Multiverse Theory contends that we live in just one of an infinite set of possible universes. This is an amazing thought: it is possible that there are universes where Kristen and I lingered a bit too long for a drink and didn’t make it to the video game history exhibit, or the PCs were down that day, or some other thing that didn’t remind her of SimCity, and therefore never exposed me to it. Who knows what I could have done with the dozens of hours I spent obsessing over SimCity 2000. I’d be a different person today. And further, I never would have tried SimCity BuildIt and written two thousand words about it, intertwined with thoughts on my present-day gaming life.

Another thought about the Multiverse Theory is that there might be a possible universe among the infinite in which Parallel Josh was interested, in any capacity whatsoever, in getting entangled in some contrived virtual mayoral dispute and allowing them to destroy the city I just spent weeks developing.

Vanishingly likely is that, as in this universe, once this became a requirement of progress, I made peace with my stalled efforts and deleted the app.
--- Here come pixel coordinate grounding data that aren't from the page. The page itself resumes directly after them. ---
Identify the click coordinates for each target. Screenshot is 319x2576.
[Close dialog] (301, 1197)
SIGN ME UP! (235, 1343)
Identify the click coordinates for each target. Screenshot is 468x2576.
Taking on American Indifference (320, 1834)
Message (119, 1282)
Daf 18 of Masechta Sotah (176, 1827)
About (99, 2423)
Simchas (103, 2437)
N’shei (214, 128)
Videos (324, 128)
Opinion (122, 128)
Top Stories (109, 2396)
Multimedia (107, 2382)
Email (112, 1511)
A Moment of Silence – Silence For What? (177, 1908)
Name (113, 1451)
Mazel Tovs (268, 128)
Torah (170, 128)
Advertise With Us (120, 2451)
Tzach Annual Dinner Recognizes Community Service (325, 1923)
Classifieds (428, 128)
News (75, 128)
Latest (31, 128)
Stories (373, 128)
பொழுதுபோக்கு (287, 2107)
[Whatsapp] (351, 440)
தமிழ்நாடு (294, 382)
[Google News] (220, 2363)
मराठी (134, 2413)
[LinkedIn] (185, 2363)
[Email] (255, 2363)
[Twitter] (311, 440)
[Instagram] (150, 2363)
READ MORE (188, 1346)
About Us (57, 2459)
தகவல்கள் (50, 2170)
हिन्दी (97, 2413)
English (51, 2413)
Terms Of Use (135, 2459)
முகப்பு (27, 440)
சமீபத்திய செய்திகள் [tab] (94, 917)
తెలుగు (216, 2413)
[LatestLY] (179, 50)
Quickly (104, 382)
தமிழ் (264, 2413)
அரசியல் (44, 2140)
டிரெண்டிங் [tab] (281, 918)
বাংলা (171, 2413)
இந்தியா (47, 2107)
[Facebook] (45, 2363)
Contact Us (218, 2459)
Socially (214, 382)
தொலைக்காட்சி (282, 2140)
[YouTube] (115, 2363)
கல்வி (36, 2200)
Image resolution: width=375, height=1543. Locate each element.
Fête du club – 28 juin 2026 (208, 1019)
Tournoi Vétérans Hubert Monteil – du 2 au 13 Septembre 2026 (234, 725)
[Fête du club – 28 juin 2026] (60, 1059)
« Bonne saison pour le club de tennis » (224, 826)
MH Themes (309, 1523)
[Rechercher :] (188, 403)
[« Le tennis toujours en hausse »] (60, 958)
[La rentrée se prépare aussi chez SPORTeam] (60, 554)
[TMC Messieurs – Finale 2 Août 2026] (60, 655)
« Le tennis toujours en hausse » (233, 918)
I have since put down a few dollars each on Mini Metro and the very good port of Pandemic. I am much happier.

Epilogue

I know EA has a long track record of this kind of nonsense, well before SimCity BuildIt. They are routinely voted the Worst Company in the county in various polls. [Although frankly, this is ridiculous. Most of these polls are online and greatly skewed towards younger voters with exclusively first-world problems, and specifically teenagers with entertainment-focused first-world problems, with endless time on their hands and no real sense of scope. Any legit poll like this should be utterly dominated by insurance companies, oil companies, and the pharmaceutical industry.] But the recent rumpus over Star Wars Battlefront II, and its crushing microtransaction malfeasance, has provided me with great delight. I understand they have lost $3 billion in stock value as a result. Here we have a game design so horrendously corrupt it is literally altering the global economy, rousing legislative rumblings, and will likely upend software design trends forever.